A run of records
────────────────────
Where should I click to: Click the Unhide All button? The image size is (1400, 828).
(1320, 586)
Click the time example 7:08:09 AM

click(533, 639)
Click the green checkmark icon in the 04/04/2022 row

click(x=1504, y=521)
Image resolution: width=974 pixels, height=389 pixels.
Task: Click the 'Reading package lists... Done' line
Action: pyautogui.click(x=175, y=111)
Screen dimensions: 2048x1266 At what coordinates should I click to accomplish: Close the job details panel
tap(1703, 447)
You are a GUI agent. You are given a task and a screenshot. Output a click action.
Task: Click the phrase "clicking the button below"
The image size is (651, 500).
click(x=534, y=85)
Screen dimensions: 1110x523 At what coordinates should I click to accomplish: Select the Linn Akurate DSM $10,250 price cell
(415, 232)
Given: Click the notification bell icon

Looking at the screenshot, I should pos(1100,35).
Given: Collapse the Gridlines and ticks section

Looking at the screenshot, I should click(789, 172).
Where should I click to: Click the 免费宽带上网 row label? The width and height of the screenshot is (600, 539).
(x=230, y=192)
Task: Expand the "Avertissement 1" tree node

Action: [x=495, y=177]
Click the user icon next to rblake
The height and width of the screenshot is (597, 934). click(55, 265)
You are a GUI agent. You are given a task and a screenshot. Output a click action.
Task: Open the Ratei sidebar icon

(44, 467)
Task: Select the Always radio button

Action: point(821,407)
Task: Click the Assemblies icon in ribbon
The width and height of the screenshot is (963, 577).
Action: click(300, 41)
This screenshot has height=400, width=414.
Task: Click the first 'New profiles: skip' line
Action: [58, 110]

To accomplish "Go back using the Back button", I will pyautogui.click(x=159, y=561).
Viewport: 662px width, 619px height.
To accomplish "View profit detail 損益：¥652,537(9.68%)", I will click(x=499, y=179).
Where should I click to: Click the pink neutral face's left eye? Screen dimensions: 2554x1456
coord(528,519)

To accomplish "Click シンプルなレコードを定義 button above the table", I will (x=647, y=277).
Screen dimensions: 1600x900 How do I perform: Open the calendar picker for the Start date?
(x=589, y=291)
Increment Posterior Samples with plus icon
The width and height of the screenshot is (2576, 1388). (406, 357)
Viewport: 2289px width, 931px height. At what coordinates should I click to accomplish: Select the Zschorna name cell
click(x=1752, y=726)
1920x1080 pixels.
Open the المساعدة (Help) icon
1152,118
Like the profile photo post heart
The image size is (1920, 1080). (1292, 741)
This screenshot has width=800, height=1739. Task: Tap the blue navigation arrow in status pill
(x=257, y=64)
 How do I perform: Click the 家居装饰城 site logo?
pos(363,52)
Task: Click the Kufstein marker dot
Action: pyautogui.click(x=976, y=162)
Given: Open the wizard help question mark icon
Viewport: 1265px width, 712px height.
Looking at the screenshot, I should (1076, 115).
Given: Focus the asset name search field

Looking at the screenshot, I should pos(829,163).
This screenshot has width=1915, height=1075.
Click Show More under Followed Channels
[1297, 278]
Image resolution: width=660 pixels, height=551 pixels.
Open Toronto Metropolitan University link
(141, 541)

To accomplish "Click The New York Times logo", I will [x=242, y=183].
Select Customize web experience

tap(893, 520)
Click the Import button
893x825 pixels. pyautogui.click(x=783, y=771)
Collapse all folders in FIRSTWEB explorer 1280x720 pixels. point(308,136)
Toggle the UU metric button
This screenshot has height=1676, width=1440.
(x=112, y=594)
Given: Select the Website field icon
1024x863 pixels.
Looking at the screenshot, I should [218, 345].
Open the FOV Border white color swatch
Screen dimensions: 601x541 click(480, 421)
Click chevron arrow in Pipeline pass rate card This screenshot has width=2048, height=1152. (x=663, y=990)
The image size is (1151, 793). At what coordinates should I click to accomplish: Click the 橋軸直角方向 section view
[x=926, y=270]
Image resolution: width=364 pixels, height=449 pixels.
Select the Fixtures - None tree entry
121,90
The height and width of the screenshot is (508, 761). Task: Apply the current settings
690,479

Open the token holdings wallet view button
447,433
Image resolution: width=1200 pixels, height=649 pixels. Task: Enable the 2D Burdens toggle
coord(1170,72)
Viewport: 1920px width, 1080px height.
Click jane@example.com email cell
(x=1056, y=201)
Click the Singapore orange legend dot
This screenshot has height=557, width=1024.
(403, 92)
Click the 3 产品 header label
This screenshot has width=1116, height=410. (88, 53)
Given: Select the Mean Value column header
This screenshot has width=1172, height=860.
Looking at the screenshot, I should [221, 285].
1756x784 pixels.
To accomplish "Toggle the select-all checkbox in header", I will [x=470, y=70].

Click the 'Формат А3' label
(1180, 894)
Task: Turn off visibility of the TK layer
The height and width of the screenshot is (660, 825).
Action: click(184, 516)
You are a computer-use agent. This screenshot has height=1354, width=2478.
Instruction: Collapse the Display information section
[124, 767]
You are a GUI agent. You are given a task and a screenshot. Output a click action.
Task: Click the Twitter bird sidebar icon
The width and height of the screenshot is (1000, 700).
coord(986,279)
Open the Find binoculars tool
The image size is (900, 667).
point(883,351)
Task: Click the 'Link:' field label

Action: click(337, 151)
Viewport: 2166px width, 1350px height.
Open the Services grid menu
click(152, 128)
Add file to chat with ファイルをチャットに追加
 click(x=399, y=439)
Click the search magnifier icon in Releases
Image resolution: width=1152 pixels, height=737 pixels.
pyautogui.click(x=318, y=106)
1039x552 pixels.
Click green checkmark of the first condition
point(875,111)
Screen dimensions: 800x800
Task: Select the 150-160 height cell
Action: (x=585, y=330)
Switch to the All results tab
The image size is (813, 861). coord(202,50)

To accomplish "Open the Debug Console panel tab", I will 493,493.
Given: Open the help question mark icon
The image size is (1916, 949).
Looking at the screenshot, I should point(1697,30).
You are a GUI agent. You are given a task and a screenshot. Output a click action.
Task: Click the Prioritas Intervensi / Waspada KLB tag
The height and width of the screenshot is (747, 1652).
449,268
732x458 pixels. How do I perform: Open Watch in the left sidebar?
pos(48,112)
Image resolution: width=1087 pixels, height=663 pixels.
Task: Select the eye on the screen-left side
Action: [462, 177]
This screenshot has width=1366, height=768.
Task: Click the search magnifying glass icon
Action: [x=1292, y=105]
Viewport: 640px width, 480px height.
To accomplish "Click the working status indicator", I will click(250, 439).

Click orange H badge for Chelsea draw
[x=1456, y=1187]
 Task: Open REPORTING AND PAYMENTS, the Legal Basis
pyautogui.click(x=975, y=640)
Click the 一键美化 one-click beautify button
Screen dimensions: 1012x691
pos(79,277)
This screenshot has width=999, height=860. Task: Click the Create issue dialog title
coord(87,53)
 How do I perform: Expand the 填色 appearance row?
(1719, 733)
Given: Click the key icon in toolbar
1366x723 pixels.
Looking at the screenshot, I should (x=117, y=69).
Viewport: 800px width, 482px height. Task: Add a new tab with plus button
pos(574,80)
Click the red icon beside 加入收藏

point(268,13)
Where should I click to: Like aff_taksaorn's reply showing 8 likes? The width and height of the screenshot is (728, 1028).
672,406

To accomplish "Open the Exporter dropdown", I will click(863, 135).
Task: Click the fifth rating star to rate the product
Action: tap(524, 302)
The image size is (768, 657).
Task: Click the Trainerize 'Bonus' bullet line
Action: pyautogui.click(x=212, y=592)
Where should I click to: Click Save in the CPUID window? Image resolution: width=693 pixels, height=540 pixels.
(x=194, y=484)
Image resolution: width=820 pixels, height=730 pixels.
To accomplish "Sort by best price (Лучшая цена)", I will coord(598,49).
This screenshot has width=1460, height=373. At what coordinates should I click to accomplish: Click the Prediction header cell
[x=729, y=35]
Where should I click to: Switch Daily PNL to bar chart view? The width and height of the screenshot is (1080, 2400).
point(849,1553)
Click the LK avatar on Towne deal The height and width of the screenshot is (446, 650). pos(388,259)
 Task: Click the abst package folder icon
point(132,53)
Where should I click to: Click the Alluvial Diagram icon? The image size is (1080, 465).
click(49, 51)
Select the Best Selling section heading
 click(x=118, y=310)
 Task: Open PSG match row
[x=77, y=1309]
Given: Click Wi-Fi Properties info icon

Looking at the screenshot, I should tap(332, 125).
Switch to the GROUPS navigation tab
────────────────────
• To do: Substitute "Show All" for "Unhide All" in the lines from the start of the records through the line containing "Task: Click the 'Reading", inclusive, and write those lines out again with everything else unchanged.

• Solution:
Where should I click to: Click the Show All button? The image size is (1400, 828).
(1320, 586)
Click the time example 7:08:09 AM

click(533, 639)
Click the green checkmark icon in the 04/04/2022 row

click(x=1504, y=521)
Image resolution: width=974 pixels, height=389 pixels.
Task: Click the 'Reading package lists... Done' line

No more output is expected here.